出典: フリー百科事典『ウィキペディア(Wikipedia)』 (2025/04/01 07:36 UTC 版)

後藤 正志(ごとう まさし、1896年明治29年〉3月12日 - 1929年昭和4年〉7月4日)は大分県出身の飛行家。1929年にアメリカ西海岸から欧州を経て日本まで、三大陸横断飛行を計画したが、ロッキー山脈越えに失敗し墜落死した。

来歴

大分県西国東郡田原村で後藤武利の長男として生まれ、幼少期に母を亡くす。父の意向もあり、南部高等小学校を出ると教員養成の私立学校である習説校で学んだ。正志は数学に強く、機械類を好んだという。父は病を得ながらも白鬚田原神社の前に日用品店を開いたが経営が上手くいかず、金銭的に厳しい状況が続いた。

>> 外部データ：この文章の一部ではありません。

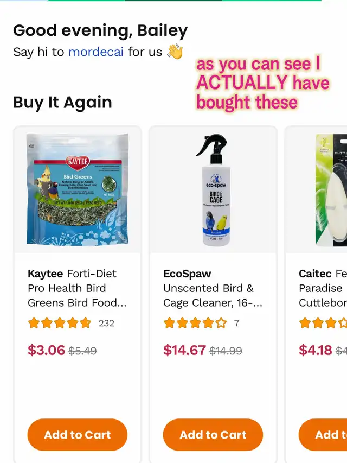Open the Kaytee Bird Greens product image
This screenshot has height=463, width=347.
[78, 189]
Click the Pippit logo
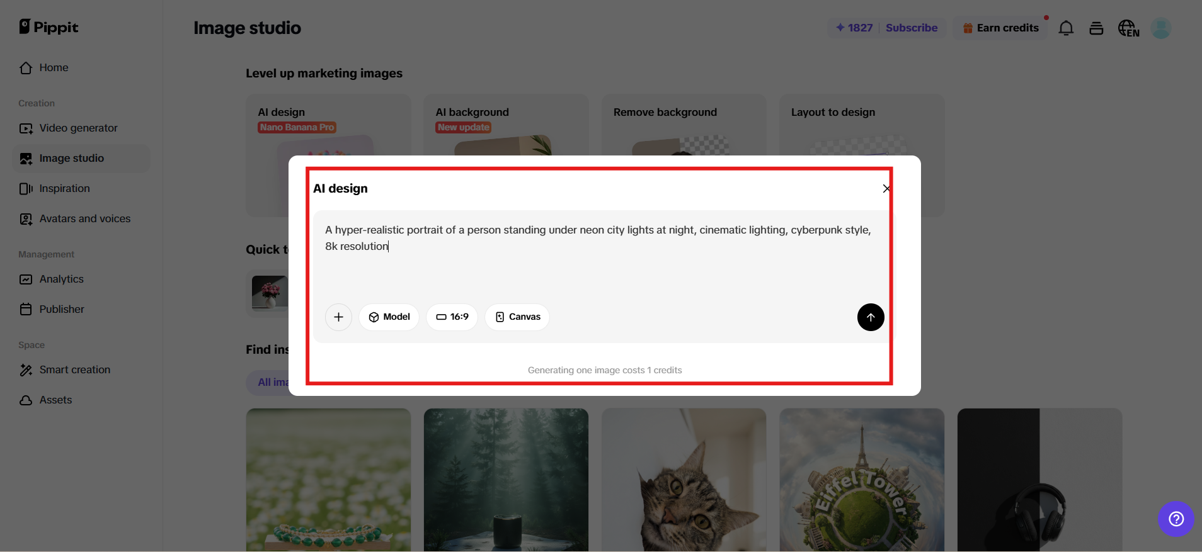1202x552 pixels. click(x=49, y=27)
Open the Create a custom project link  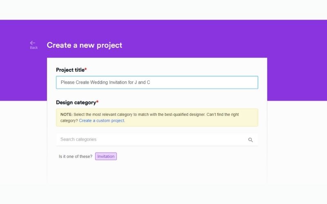tap(102, 121)
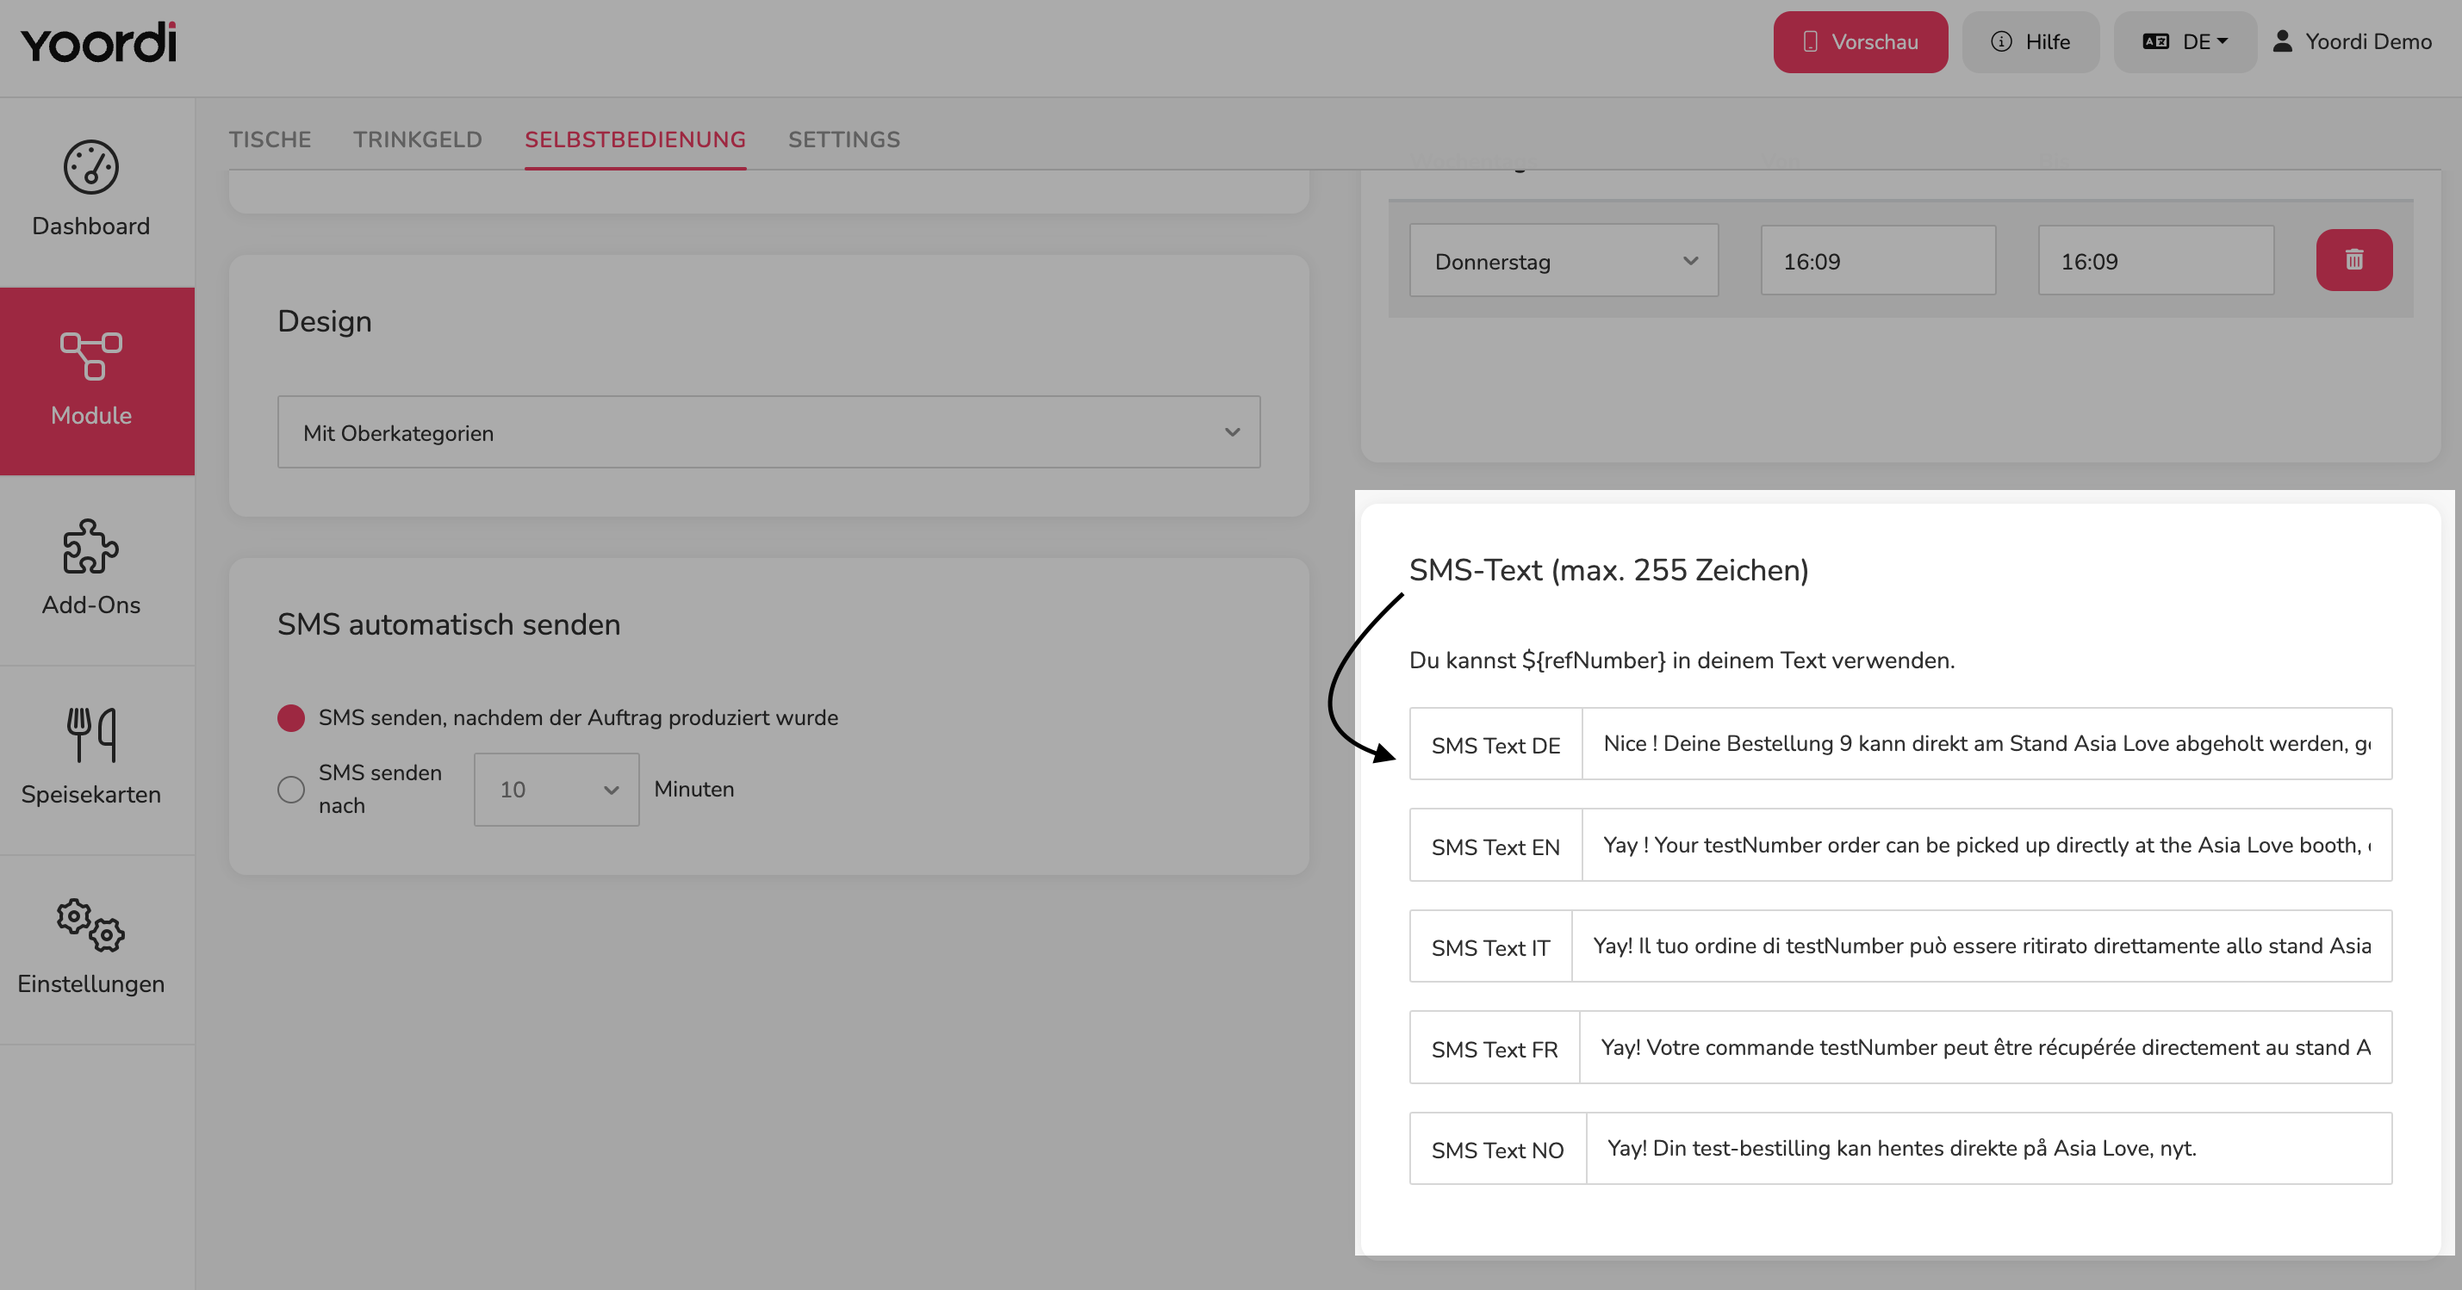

習説校を卒業した正志は立石にある馬上金山の機械部に入る。その後大阪の紡績会社に移り、余暇があれば機械の研究に没頭した。さらに知人の紹介で大阪汽船に入社し、機関手として働く。外国航路の船に乗り込んだ正志は一年半で10回ほど欧米各国を訪れ、海外での活躍を心に期するようになる[1]。その結果大阪汽船からフランス船に移り、20歳に満たぬ若年ながら一人外国船員に交じって技術を磨き言葉を覚えた。正志は5尺6寸(約170㎝)を超え当時の日本人としてはかなり大柄であった。

その後正志はイギリスへ渡る。数年間滞在し、在英邦人を頼り工業会社へ入って研鑚を積んだ。この頃、ある米国人と知り合いアメリカ入国を果たす。ロサンゼルスに居を定めると自動車製造会社に職工として入った。ほどなく小規模ながら独自工場を設け、後藤式自動車の開発を進める。特に高速車の制作及び操縦に精力を傾けた結果、良好な成果を得てエム後藤の名はアメリカで知られるようになったとされる[2]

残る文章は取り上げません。